Os grifos eram monstros com corpo de leão, cabeça e asas de águia. Possuíam o dorso recoberto de penas. Tinham patas enormes. Estes seres seriam descendentes dos arispianos, um povo da Cíntia que possuía apenas um olho. Os arispianos formam outro conjunto de lendas, pois nunca houve na Terra humanos com único olho.
As presas dos grifos eram gigantescas. Tais bichos possuíam habilidade de construir ninhos com o ouro encontrado nas montanhas. Por isso botavam lindas pedras de ágatas ao invés de ovos. Os grifos eram muito vigilantes com seus filhotes, pois os caçadores procuravam seus ninhos por causa do ouro e os matavam.

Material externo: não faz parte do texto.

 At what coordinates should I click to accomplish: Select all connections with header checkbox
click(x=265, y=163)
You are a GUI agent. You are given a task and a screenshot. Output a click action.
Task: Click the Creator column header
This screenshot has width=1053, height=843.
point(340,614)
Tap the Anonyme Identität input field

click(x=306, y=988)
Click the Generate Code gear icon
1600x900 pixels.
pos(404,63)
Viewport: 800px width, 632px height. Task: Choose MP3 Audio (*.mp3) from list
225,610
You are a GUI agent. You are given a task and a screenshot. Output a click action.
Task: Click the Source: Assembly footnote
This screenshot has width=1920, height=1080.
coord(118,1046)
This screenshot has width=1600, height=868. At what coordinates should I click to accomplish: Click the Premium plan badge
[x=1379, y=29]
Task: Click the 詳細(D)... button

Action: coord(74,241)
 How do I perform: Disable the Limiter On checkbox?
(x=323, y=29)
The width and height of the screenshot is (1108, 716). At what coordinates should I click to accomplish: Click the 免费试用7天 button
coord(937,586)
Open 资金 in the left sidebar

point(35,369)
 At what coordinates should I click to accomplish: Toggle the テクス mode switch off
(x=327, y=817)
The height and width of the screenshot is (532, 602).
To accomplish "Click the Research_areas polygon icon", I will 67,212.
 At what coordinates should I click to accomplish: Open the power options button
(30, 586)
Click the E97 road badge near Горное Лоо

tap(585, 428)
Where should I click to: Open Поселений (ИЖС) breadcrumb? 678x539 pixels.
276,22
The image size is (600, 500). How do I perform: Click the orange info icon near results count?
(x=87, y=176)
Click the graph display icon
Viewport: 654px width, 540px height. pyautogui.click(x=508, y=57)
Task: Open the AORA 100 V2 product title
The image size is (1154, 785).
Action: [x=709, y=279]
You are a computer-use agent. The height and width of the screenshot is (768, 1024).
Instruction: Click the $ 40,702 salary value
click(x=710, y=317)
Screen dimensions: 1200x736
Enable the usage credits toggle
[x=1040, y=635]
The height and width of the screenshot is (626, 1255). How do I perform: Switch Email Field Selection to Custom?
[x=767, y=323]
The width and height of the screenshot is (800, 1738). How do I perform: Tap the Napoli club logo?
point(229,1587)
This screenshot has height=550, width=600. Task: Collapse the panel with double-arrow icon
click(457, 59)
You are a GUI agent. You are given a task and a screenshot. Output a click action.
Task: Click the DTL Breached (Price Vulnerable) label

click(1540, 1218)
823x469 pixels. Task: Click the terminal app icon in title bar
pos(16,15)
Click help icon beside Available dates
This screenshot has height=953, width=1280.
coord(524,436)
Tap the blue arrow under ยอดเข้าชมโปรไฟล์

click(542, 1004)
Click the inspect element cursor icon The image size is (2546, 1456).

Inspirados por este mito muito antigo, os russos criaram um selo para a Copa com a figura do animal. Adaptado aos nossos tempos, o grifo da Copa 2018 calça chuteiras e leva no escudo uma bola de futebol. E por que exatamente este ser mitológico? É que ele estava presente no brasão da dinastia Romanov, os czares (imperadores) que dominaram a Rússia de 1613 a 1917.
Mas a figura do grifo – aparentemente – surgiu no Oriente Médio, onde povos muito antigos, como babilônios, assírios e persas, “deram vida” à criatura em pinturas, esculturas e na literatura.